His father is a green-card holder and is living in the US. Is it possible for his father to file for him and adjust his status without him having to go back to Jamaica? If not, what else can be done for him?
His father got his green card through his wife, who is also a green- card holder. Her son, who is a US citizen, petitioned for them. I’m not sure how long it will take her to get her citizenship since she migrated last year. I think that by then my child will be over 21.
Dear AN,
Your son is in a situation similar to some of the so-called ‘Dreamers’, i.e., he arrived in the States as a minor (under 18 years of age), is now illegally in the country, over 18, and is out of status.
A green-card holder cannot adjust the status of any relative who is out of status – only a US citizen, immediate relative can do that. Currently, immediate relatives of US citizens are spouses, parents and sons/daughters under 21 years of age. If your son’s father and his wife migrated in 2017 as a result of the wife’s US citizen son’s petition, they will have to wait five years to apply for their own US citizenship, and you are correct – by that time your son will be over 21 years old.
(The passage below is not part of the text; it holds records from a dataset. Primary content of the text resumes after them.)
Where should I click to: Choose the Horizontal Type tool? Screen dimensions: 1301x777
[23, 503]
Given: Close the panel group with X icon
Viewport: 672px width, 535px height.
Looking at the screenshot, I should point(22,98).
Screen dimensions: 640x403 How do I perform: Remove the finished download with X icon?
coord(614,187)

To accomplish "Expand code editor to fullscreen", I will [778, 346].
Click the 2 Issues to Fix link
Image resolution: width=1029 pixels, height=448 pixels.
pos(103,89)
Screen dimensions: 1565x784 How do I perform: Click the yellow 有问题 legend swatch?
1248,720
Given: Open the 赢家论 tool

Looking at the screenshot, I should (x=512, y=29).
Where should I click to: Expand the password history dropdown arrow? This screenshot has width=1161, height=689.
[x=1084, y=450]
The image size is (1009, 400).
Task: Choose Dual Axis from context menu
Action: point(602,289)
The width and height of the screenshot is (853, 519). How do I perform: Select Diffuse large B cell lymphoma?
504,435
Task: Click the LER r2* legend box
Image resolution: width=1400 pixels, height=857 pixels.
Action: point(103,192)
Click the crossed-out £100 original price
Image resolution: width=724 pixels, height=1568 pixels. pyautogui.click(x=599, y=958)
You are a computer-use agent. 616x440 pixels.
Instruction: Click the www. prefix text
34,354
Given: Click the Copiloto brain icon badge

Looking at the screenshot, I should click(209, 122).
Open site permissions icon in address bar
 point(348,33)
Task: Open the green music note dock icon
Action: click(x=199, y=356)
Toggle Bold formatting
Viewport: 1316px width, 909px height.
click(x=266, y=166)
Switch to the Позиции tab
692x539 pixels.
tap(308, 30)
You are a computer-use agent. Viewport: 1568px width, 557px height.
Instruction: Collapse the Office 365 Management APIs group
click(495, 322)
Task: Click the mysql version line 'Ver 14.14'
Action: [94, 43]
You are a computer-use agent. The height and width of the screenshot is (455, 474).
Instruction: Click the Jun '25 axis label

This situation is a stark reminder why it is never a good idea to allow children to remain in the US without status if there is no clear path to legalisation. Had your son remained in Jamaica or left the US before he was 18 years old, his green-card holder father could have filed a petition for his US residency. Your son would be in the F2A preference category as the under-21-year-old child of a permanent resident; and it is currently taking two years for those children to receive a green card.
10-YEAR BAN
While his father can file for residency for your son, he would have to leave the US in order to consular process his green card, and the moment he leaves the States, he would trigger a 10-year bar to returning. He would be deemed to have accrued unlawful presence in the US of more than one year. (Persons under age 18 do not accrue unlawful presence.)
The unlawful presence bar can be overcome by a waiver – his father would have to demonstrate that he is experiencing extreme hardship in America without him and why he could not return to live with him in Jamaica. A waiver is a complicated legal argument and there is no guarantee that the waiver would be granted.
At this time, the only two solutions that your son has is to leave the US or to marry a US citizen and adjust his status. He does not currently qualify for the Deferred Action for Childhood Arrivals (DACA), but it is left to be seen what, if any, relief for young people such as your son that might be a part of any legislation that comes out of the US Congress or from the current administration this year.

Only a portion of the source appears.